## Items listed in a dataset
---

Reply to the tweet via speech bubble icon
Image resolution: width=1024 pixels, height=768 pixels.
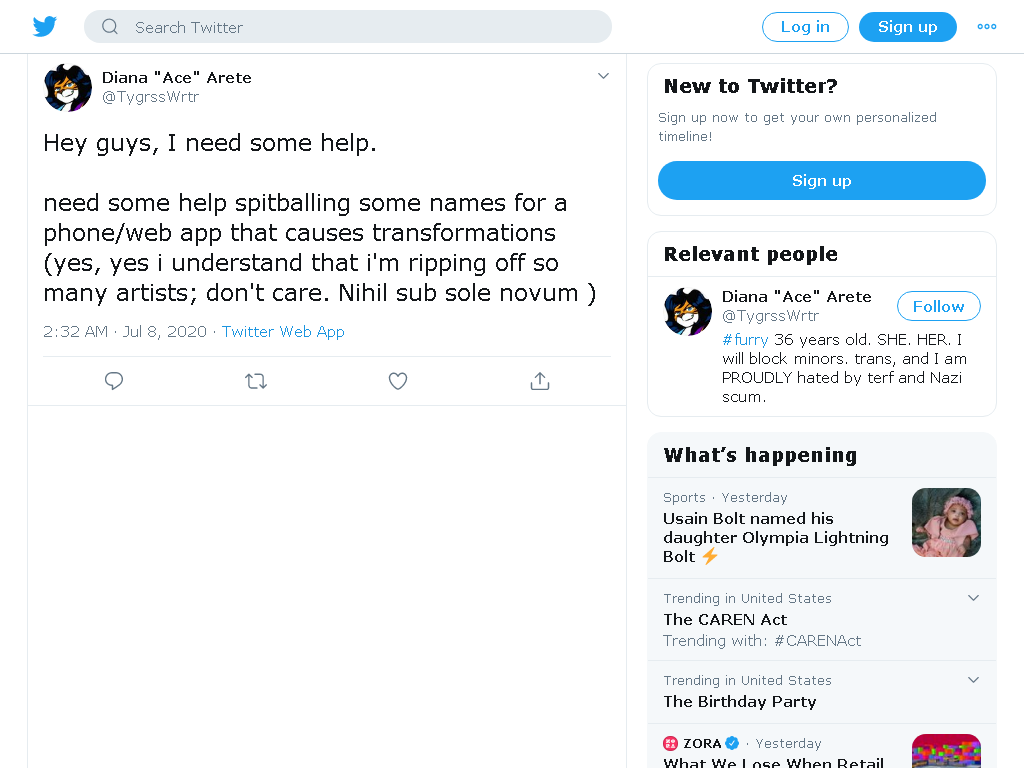114,381
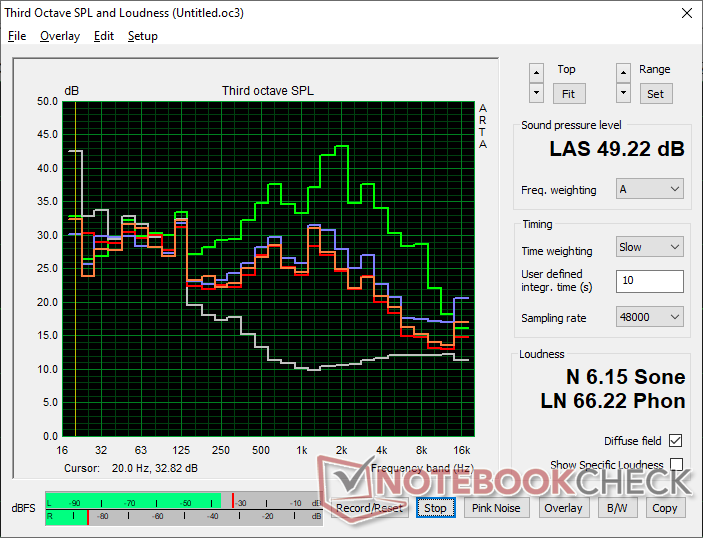703x538 pixels.
Task: Toggle the Diffuse field checkbox
Action: (676, 441)
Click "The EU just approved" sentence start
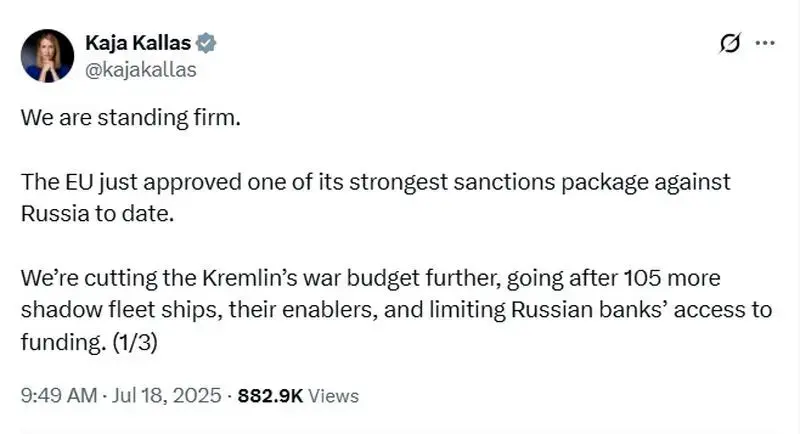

---

## Exercise objective
Repeat exactly the lines from the one containing "Image resolution: width=1024" to the last line of the data above, both included, and write no pictures into the copy.

## Result
Image resolution: width=1024 pixels, height=768 pixels.
114,381
703x538 pixels.
Task: Toggle the Diffuse field checkbox
Action: (676, 441)
Click "The EU just approved" sentence start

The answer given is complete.